Start of Dataset entries
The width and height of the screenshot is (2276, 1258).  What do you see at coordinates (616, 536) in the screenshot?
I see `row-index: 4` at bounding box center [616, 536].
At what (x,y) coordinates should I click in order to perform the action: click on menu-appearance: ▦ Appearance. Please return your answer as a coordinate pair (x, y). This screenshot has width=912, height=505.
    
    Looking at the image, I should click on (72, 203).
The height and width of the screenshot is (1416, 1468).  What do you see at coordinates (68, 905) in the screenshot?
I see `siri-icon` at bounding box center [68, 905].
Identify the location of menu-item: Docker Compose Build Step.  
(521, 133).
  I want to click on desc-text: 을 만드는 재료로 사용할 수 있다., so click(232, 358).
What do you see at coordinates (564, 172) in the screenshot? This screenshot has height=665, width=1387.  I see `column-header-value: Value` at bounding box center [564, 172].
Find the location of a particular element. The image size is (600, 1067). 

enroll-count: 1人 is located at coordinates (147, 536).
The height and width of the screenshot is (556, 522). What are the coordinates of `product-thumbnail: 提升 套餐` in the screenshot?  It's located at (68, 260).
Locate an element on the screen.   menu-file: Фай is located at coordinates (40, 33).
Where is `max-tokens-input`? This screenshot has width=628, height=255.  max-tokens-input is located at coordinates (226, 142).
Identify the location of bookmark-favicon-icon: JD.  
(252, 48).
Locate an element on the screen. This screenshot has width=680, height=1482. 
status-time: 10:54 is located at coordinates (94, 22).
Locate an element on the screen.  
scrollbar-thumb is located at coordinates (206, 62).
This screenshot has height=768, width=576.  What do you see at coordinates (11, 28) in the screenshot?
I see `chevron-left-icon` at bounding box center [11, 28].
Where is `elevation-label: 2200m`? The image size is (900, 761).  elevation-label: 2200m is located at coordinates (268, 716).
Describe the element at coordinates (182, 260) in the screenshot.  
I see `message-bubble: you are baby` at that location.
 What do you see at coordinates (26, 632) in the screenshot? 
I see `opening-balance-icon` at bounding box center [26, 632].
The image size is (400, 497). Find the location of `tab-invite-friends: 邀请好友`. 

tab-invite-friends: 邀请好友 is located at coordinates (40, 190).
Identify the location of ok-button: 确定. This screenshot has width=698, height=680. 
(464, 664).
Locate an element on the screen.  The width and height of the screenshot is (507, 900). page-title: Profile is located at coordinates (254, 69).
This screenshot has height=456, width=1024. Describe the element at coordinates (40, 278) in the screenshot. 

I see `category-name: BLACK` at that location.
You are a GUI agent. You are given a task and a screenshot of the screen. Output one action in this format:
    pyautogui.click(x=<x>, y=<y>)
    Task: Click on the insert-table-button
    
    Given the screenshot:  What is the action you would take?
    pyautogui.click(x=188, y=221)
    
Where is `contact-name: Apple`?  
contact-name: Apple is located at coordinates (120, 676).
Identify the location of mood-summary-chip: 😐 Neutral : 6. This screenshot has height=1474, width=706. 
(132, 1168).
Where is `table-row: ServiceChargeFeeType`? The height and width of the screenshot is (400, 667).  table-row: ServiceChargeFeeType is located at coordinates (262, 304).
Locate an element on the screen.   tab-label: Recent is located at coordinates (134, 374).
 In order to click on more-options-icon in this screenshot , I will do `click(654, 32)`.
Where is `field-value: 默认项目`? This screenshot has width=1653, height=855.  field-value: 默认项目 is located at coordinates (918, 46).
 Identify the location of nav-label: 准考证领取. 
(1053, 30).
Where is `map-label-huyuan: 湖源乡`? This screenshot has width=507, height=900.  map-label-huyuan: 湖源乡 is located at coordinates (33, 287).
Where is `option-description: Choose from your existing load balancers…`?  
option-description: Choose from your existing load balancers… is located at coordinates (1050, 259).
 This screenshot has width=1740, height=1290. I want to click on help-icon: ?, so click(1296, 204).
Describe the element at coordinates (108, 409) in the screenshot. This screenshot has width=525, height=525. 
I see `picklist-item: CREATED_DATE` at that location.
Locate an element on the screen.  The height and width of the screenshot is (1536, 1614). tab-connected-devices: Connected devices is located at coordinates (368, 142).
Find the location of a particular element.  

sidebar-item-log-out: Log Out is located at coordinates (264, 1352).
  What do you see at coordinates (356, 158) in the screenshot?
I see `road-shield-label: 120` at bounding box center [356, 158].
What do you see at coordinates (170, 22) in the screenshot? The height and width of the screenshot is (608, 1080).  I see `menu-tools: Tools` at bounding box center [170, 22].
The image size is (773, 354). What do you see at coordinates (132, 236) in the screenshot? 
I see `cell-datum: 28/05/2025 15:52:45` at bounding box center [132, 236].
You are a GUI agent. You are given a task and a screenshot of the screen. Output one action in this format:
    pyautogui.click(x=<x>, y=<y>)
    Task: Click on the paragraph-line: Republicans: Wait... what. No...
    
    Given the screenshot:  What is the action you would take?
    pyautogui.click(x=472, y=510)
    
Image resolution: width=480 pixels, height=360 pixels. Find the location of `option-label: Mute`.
End of Dataset entries
Instructions to follow
Give again, word for word, the stretch of lines above from the one containing "coordinates (368, 142)." through the one containing "What do you see at coordinates (170, 22)".

Output for this task
Locate an element on the screen.  The height and width of the screenshot is (1536, 1614). tab-connected-devices: Connected devices is located at coordinates (368, 142).
Find the location of a particular element.  

sidebar-item-log-out: Log Out is located at coordinates (264, 1352).
  What do you see at coordinates (356, 158) in the screenshot?
I see `road-shield-label: 120` at bounding box center [356, 158].
What do you see at coordinates (170, 22) in the screenshot? The height and width of the screenshot is (608, 1080).  I see `menu-tools: Tools` at bounding box center [170, 22].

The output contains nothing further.